Eventually, the Fell show up and there are a lot of aerial battles and eviscerating claws put to bloody use and heads being ripped off, running chases, dungeon rescues, big "ewwww!" reveals, and generally an adequate amount of action and the protagonist finally, finally pulling his head out of his scaly ass and fighting.
The Raksura and the Fell are both winged, reptilian shapechangers. The word "dragon" does not exist in this world, but The Cloud Roads reminded me a lot of the Dragonriders of Pern. Raksura and Fell do not breathe fire, but they are divided into castes, described by color, and have telepathic powers, and there are all kinds of weird caste/gender politics.

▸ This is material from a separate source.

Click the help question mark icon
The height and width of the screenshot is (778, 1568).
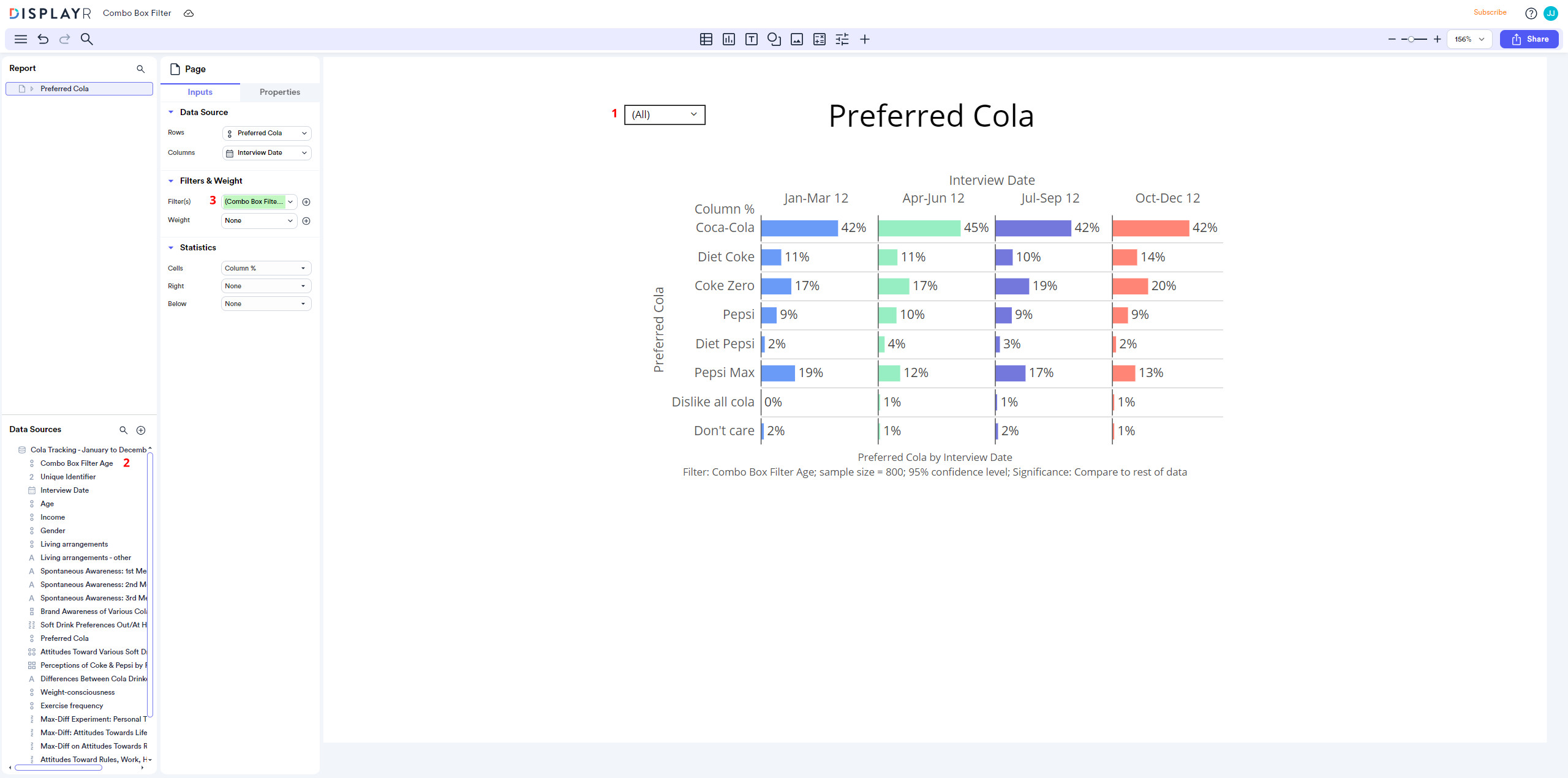(x=1531, y=13)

Secondarily, The Cloud Roads reminded me of Elfquest. Yes, Elfquest, the Wendy and Richard Pini comic, with its cute but bloodthirsty elves living in magical savagery, pursued by more monstrous creatures, and when not fighting for survival, having soap-operatic romantic feuds with lots of hissing and baring of teeth and swords, or in the case of the Raksura, claws.
So once I realized I was reading a 21st century fantasy novel in the spirit of Pern and Elfquest, I was caught between nostalgia and snickering.

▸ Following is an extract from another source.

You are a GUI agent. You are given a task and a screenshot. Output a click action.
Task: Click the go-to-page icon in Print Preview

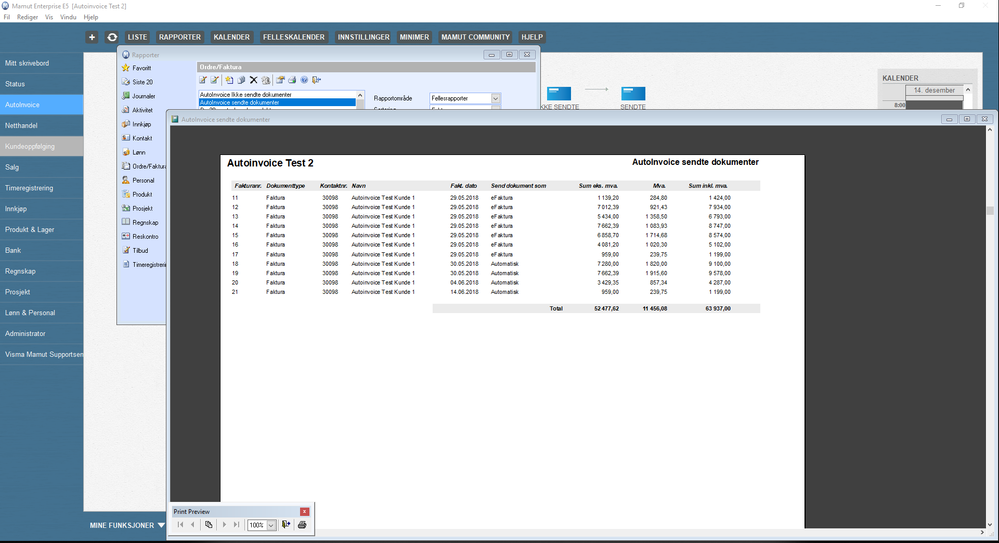tap(208, 524)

On the one hand, the world and the characters are kind of cool, inspiring fan art like this:
The Fell by neondragon on deviantART
On the other, it inspires twee art like this:
I did not find Moon compelling. He wallows and angsts and dithers. Because he has spent much of his life hiding his true nature from groundlings who will kill him if they find out what he is, even as he sleeps with them, taking some of them as wives (hmm, allegory anyone?), he is mistrustful and prepared to run even when he finds himself among his own kind. It takes him many chapters to realize that he has found his people and he needs to stand and fight, not keep moping because no one wants him even though it's obvious they do.
Then there is the — I don't know what to call it — omni-bisexuality? between Fell and Raksura. The Fell are described as foul, demonic creatures with a stench that repels Raksura from miles away, yet some of them can assume groundling forms that are sexy-hawt enough to have Foe-Yay sex with them. What is this even. Now, this ends up being a significant part of the Fell's long-range plans, but there were some scenes that made me think I was reading slash fanfic.
I also get annoyed when I see certain mannerisms being used so repeatedly that I notice them and it's obvious neither the author nor the editor did: the characters are constantly "lifting a brow" or "rolling their shoulders" when they are not flexing wings and frilling and doing other dragon-y things.
Nonetheless, this was a quick, entertaining read, and I can recommend it if you're looking for an epic fantasy that's a little unusual and definitely not Ye Olde Medievally Swords & Sorcery.
Verdict: The Cloud Roads was not bad; it has definite original elements and lots of action. But parts of it grated on me, and at a certain point I found myself skimming, which is a bad sign and makes me disinclined to read the rest of the series.